Remise en question de la notion de normalité signée Étienne Lepage. Avec ses chorégraphies frénétiques et ses horreurs dites à haute et intelligible voix, le spectacle de Claude Poissant était un extraordinaire exutoire.

3. Chambre(s) (Théâtre de Quat’Sous)

Ce n’est pas d’hier qu’Eric Jean cherche la fusion des genres, mais cette fois il arrive à explorer tout en dévoilant les rouages de sa quête, à dire, en somme, la nécessité de repousser les limites de son art.
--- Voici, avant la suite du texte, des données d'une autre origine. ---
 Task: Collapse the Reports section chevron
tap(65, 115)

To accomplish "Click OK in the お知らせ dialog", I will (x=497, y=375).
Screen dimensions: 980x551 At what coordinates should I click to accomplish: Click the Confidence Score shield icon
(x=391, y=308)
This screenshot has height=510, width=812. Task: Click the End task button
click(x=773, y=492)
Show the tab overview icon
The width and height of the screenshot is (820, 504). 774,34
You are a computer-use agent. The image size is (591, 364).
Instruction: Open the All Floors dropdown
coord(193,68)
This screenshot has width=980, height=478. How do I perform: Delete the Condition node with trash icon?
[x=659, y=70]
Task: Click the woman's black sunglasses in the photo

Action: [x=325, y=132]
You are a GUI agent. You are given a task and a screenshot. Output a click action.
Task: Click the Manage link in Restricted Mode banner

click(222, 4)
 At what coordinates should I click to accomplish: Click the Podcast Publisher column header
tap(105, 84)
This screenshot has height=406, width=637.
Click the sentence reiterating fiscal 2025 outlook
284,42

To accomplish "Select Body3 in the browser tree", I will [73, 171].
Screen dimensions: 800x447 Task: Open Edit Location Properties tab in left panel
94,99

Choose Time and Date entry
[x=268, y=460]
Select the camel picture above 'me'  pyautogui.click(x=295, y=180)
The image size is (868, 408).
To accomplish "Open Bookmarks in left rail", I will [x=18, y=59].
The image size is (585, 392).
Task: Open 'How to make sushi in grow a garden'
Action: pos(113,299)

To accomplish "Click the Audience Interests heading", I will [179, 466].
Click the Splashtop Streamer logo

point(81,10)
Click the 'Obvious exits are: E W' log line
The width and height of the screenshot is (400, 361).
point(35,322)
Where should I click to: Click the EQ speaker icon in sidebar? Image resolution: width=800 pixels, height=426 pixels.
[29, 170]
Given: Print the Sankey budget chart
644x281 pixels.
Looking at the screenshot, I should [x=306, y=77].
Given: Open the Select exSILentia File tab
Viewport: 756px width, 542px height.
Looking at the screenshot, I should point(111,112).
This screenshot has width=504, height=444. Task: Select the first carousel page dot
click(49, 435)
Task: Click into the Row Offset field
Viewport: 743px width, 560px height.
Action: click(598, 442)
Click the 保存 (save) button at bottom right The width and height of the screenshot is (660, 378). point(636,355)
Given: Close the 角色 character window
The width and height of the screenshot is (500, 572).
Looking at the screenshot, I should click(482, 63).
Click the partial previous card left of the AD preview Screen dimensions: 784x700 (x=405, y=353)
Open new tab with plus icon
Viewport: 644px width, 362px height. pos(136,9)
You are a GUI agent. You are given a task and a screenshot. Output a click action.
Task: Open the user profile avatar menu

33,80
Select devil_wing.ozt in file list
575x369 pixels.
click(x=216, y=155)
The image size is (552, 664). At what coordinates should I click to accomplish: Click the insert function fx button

Pour notre plus grand bonheur.

4. Woyzeck (Sibyllines)

Impossible de ne pas se sentir concerné par le portrait signé par Brigitte Haentjens à partir du texte de Büchner, impossible de ne pas dialoguer avec une oeuvre dont les forces vives et les antagonismes sont si brillamment révélés.

5. Le Complexe de Thénardier (Ubu / Espace Go)

Du texte de José Pliya, Denis Marleau a fait une joute où chaque mot compte, où chaque souffle, chaque pause exprime tant de violence contenue, tant de tendresse inavouable. À cette partition, Christiane Pasquier se livrait tout entière.